● Travail demandé: Pour chacun des énoncés suivants, indiquez par oui ou par non s'il concorde avec le passage sur les techno-enthousiastes, en citant les mots décisifs du passage. 1. Eric Raymond y est présenté comme le théoricien du mouvement open source. 2. Dans les deux groupes proposés, Elon Musk est placé dans le même groupe que Julian Assange. 3. Les personnalités du premier groupe y sont jugées plutôt de gauche.

● Texte sélectionné:
==============================
Et mettez ce que vous voulez à la place du XXX, ça marche avec :
"l’informatisation".
> ou l’informatique est la mère de toutes les solutions.
>
> […]
>
> Parmi ces techno-enthousiastes, Golumbia range nombre de gourous des
nouvelles technos : Jimmy Wales, le fondateur de Wikipédia, Eric Raymond,
le théoricien du mouvement open source, John Perry Barlow, le cofondateur
de l’Electronic Frontier Foundation, Kevin Kelly, l’ancien éditeur de
Wired, le financier Peter Thiel, l’entrepreneur Elon Musk, Julian
Assange, le cofondateur de Google Sergey Brin et les membres du Front de
libération de la technologie...
L’auteur balance donc plein de noms, auxquels il semble vouloir faire
dire que chacun considère que l’informatique va décider à la place des
Humains, de mener une politique de gauche… Qu’en matière
d’informatique une politique de gauche se déroule naturellement, parce
que l’informatique serait sur le plan des échanges dématérialisés, le
nouveau marché à main invisible des échanges économiques matériels.
Je crois pourtant qu’on pourrait faire deux groupes avec ces
personnalités :
- Jimmy Wales (Wikipédia) ;
- Eric Raymond (La cathédrale et le bazar) ;
- John Perry Barlow (EFF) ;
- Julian Assange (WikiLeaks).
Puis :
- Kevin Kelly (Wired) ;
- Peter Thiel (PayPal) ;
- Sergey Brin (Google) ;
- Elon Musk (PayPal).
Les premiers me semblant plutôt de gauche et les autres de droite. Mais la
pertinence de cette suite de noms n’en serait pas vraiment mise en
évidence. Les uns ont contribué à mettre à disposition du monde entier
plein de connaissances gratuitement, les autres semblent l’avoir fait
pour s’enrichir (logique commerciale, pub, l’espionnage…).
==============================
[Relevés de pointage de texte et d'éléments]
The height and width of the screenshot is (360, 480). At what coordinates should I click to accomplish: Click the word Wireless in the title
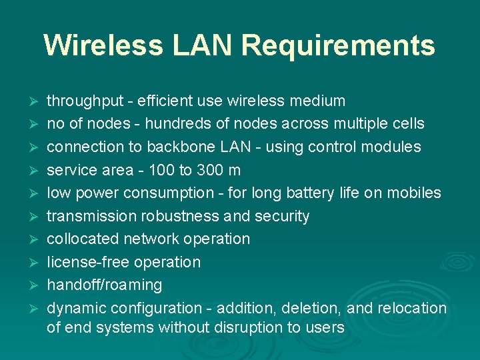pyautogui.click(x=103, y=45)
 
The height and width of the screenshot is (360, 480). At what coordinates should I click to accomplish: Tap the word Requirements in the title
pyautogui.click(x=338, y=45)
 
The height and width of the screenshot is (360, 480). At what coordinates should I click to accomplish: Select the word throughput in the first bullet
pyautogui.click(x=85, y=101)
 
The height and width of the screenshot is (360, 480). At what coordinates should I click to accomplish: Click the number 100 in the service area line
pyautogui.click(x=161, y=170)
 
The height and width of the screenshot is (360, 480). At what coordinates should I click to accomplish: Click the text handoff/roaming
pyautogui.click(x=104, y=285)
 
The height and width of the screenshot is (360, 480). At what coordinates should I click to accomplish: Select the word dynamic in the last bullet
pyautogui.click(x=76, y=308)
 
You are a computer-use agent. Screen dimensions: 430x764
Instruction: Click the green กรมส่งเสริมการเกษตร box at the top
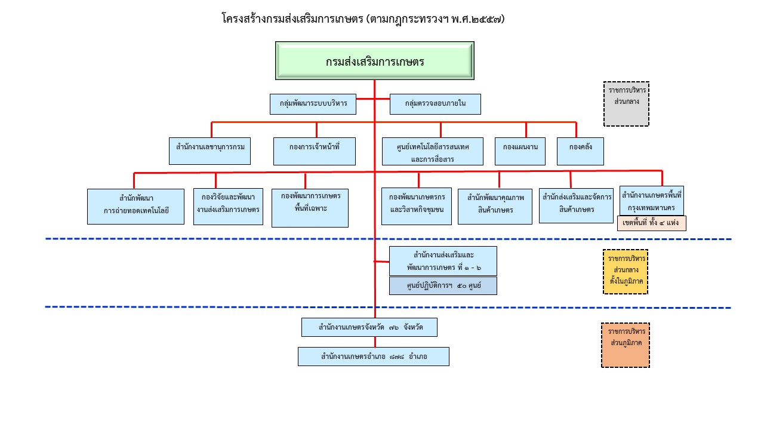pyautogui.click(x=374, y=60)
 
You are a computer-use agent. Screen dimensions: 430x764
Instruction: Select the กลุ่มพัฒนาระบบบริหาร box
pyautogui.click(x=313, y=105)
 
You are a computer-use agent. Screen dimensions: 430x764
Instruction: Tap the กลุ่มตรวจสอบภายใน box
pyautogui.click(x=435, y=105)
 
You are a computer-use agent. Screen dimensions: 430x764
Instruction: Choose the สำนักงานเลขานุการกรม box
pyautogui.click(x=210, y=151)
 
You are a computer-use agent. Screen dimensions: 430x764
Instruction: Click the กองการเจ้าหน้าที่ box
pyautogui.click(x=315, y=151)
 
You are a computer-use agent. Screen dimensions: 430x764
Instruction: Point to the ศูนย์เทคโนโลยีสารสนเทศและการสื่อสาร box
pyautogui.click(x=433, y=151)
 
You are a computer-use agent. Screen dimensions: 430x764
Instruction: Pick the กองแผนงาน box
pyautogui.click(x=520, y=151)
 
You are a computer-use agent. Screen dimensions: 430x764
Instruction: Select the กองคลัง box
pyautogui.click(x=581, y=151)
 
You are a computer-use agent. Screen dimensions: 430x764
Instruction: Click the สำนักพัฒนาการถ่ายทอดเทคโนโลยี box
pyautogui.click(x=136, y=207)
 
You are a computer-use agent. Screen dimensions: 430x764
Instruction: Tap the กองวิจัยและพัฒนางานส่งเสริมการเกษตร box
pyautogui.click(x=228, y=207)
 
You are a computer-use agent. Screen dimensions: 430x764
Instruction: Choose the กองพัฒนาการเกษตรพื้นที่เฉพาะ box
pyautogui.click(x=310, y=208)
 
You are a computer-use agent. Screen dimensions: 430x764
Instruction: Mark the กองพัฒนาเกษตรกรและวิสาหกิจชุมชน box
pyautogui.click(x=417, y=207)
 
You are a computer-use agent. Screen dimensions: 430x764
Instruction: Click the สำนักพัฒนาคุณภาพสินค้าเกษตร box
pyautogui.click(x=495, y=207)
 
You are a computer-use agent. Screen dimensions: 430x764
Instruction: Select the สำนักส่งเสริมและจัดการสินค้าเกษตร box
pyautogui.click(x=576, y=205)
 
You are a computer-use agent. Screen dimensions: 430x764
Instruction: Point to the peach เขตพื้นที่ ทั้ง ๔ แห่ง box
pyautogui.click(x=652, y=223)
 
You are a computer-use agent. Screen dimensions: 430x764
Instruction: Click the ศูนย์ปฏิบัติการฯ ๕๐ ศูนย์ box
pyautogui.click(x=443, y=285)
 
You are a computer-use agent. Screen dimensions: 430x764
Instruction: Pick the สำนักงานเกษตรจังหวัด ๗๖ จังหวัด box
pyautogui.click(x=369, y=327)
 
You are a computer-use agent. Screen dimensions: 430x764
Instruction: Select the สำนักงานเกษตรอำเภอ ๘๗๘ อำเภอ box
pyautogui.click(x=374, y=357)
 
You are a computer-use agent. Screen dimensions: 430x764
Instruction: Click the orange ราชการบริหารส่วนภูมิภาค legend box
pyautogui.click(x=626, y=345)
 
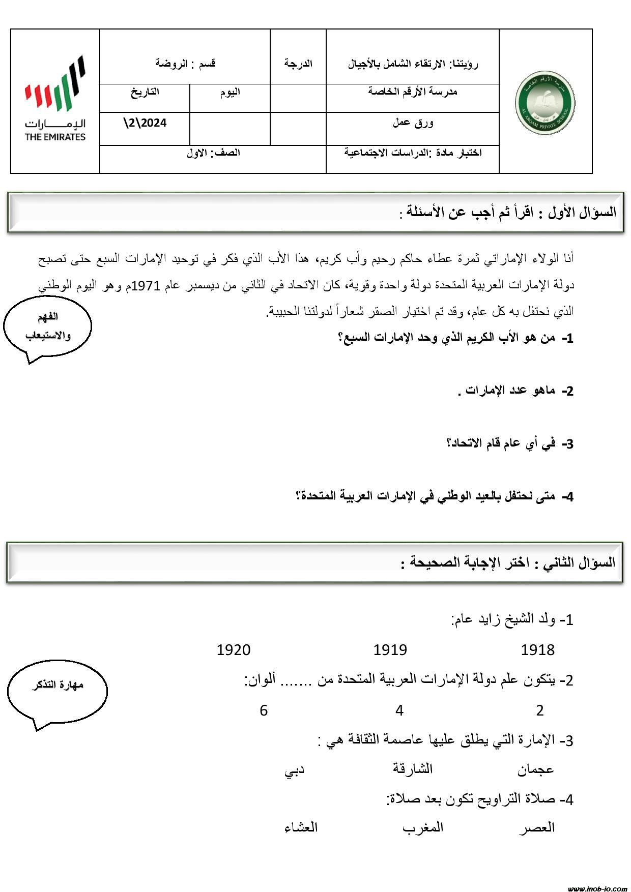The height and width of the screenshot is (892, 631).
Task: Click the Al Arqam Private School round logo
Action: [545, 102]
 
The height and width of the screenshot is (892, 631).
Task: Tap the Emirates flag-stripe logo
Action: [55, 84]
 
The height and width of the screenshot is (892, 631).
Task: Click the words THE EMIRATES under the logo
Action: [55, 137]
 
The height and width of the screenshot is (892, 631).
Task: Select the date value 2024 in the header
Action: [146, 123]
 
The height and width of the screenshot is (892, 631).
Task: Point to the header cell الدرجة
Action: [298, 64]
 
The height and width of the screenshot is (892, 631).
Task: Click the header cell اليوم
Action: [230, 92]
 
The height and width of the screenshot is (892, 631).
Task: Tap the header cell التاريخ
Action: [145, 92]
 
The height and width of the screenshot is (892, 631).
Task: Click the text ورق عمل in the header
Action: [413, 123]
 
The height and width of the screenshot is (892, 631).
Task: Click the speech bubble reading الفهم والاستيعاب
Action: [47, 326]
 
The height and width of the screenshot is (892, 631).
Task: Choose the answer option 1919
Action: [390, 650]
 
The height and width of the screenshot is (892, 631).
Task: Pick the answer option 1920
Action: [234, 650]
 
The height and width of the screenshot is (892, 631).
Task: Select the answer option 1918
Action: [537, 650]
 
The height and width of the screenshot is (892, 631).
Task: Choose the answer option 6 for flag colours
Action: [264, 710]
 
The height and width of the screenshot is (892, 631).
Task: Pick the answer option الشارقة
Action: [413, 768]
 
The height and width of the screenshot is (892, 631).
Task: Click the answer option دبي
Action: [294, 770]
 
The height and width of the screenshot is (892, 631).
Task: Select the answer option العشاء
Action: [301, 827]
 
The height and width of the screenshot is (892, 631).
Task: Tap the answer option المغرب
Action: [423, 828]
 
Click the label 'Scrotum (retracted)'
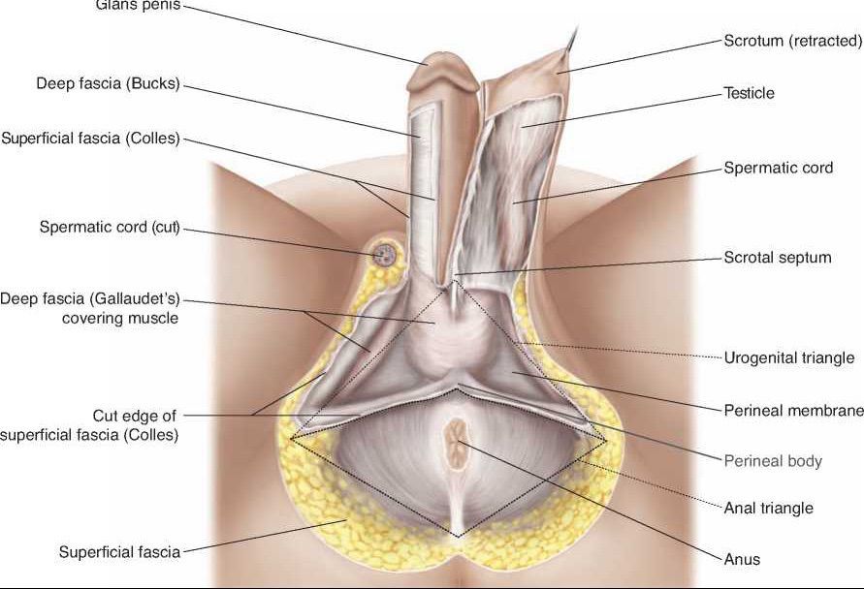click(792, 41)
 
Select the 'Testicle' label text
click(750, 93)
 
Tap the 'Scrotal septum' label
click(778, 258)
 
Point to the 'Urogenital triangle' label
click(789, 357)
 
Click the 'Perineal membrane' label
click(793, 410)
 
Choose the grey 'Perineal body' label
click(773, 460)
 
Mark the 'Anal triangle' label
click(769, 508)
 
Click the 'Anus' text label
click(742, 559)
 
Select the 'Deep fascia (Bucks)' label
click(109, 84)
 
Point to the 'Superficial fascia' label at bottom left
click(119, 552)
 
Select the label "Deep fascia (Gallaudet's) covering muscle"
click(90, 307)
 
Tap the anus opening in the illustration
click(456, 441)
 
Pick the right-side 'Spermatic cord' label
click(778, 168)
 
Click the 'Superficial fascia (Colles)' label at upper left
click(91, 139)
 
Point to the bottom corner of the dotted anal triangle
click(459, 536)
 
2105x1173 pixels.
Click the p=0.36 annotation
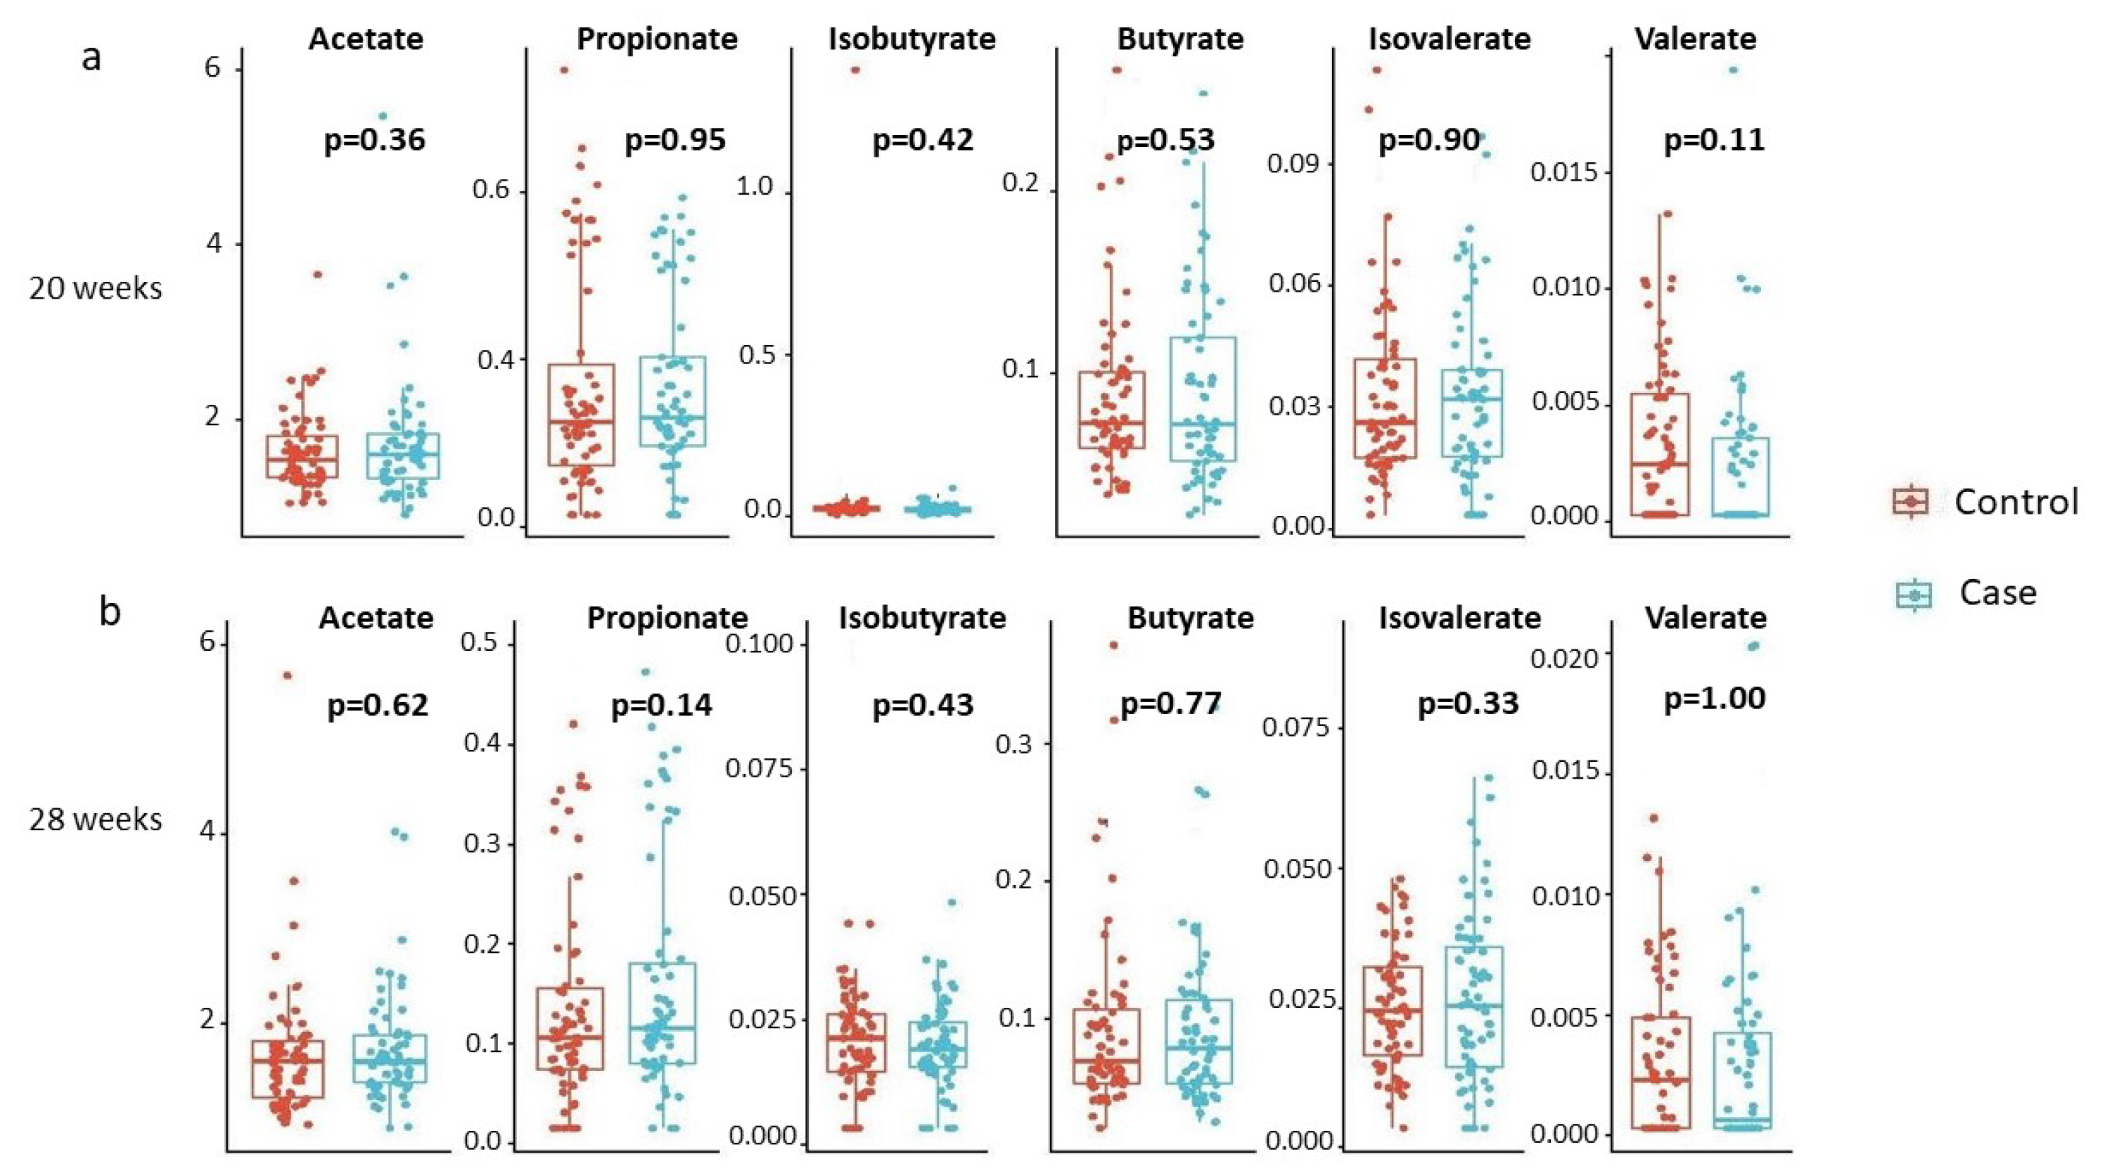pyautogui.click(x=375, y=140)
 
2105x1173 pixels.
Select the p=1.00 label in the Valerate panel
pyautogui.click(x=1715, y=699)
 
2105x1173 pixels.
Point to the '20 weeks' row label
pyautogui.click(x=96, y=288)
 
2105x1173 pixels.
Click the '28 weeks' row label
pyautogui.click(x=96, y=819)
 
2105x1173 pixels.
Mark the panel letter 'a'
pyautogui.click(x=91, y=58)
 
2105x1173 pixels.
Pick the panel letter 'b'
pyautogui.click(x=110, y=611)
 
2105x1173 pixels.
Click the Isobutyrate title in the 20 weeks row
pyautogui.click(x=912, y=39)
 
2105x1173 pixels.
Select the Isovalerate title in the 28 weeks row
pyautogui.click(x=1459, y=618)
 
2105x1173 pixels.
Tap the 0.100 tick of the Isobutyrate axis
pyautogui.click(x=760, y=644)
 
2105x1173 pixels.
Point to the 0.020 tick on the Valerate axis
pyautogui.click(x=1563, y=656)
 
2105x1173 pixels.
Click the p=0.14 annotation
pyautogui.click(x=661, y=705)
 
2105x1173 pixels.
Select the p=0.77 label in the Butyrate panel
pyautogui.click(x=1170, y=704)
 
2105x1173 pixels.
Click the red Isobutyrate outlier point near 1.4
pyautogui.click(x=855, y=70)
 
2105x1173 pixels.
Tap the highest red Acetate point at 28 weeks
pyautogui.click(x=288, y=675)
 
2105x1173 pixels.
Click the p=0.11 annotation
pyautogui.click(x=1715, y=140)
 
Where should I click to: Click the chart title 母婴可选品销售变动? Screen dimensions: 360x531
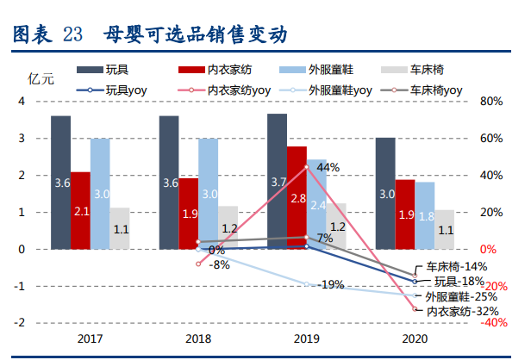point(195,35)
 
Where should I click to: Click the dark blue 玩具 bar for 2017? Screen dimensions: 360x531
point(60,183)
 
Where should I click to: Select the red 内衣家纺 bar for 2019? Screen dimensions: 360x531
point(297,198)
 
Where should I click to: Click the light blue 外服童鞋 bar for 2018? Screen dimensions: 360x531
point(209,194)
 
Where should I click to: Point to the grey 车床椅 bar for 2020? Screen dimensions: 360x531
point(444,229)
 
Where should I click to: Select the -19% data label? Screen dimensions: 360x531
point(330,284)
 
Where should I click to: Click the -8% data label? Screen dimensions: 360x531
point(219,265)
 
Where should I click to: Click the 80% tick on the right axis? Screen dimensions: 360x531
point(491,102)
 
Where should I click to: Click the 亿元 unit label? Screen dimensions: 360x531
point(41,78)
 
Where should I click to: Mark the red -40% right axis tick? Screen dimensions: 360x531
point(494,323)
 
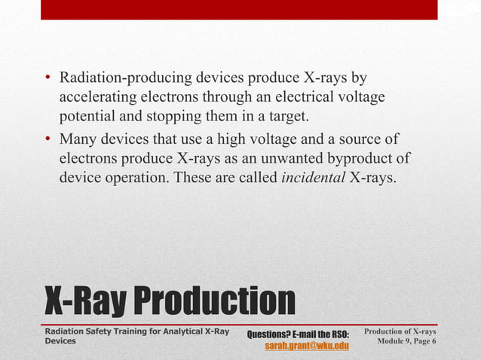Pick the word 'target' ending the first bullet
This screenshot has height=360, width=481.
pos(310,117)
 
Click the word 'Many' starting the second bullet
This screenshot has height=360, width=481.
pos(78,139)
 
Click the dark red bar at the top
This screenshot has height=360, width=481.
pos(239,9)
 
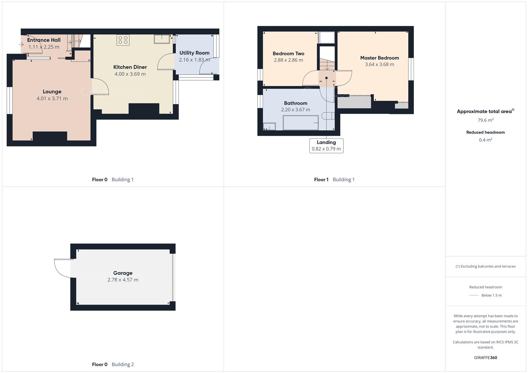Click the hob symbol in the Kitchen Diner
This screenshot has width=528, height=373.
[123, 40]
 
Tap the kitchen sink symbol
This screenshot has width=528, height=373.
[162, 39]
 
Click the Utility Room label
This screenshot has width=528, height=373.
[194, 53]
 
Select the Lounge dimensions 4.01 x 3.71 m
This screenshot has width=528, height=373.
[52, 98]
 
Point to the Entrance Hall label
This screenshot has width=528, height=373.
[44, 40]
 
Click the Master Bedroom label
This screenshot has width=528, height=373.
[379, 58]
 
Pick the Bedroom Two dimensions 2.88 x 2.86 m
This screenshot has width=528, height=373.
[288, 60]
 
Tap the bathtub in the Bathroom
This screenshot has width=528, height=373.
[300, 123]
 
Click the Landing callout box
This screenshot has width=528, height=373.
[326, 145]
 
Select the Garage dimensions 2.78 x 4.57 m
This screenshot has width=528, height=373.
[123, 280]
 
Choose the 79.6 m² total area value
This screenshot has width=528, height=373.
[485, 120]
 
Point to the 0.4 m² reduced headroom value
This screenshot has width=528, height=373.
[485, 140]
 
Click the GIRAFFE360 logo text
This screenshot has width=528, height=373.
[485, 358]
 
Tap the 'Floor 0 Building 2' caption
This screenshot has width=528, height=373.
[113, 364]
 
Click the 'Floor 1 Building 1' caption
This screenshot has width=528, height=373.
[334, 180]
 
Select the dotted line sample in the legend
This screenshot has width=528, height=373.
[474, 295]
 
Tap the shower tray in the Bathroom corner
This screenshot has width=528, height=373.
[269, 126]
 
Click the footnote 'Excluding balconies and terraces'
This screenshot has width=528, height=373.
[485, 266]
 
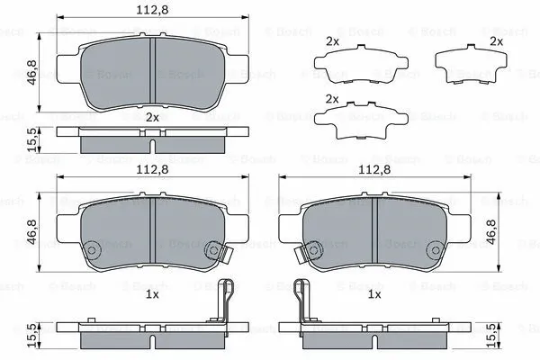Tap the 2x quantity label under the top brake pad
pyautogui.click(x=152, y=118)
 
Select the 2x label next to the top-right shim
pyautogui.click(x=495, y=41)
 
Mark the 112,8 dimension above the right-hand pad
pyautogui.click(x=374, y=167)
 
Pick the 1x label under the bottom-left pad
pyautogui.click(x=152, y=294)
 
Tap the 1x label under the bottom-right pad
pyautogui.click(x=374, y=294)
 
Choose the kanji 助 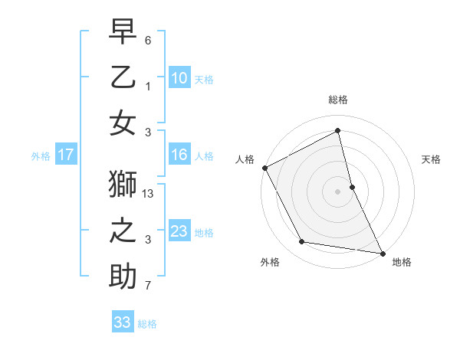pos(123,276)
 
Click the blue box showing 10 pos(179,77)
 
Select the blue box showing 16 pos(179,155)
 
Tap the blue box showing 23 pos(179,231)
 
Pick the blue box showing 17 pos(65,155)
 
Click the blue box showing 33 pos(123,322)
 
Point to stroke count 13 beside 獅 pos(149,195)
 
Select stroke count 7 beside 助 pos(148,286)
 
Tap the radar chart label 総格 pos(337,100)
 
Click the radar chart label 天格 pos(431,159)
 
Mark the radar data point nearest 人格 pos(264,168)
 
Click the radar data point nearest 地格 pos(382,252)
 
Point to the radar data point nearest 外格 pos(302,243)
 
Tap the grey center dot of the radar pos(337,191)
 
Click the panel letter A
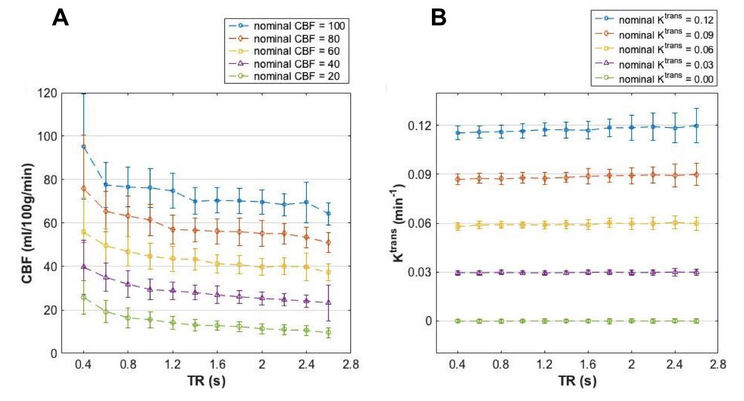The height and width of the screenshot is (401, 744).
==============================
● Résultat obtenu:
1. Oui : « Eric Raymond, le théoricien du mouvement open source ».
2. Non : « Julian Assange (WikiLeaks) » est dans le premier groupe, tandis que « Elon Musk (PayPal) » vient après « Puis : », dans le second.
3. Oui : « Les premiers me semblant plutôt de gauche et les autres de droite. »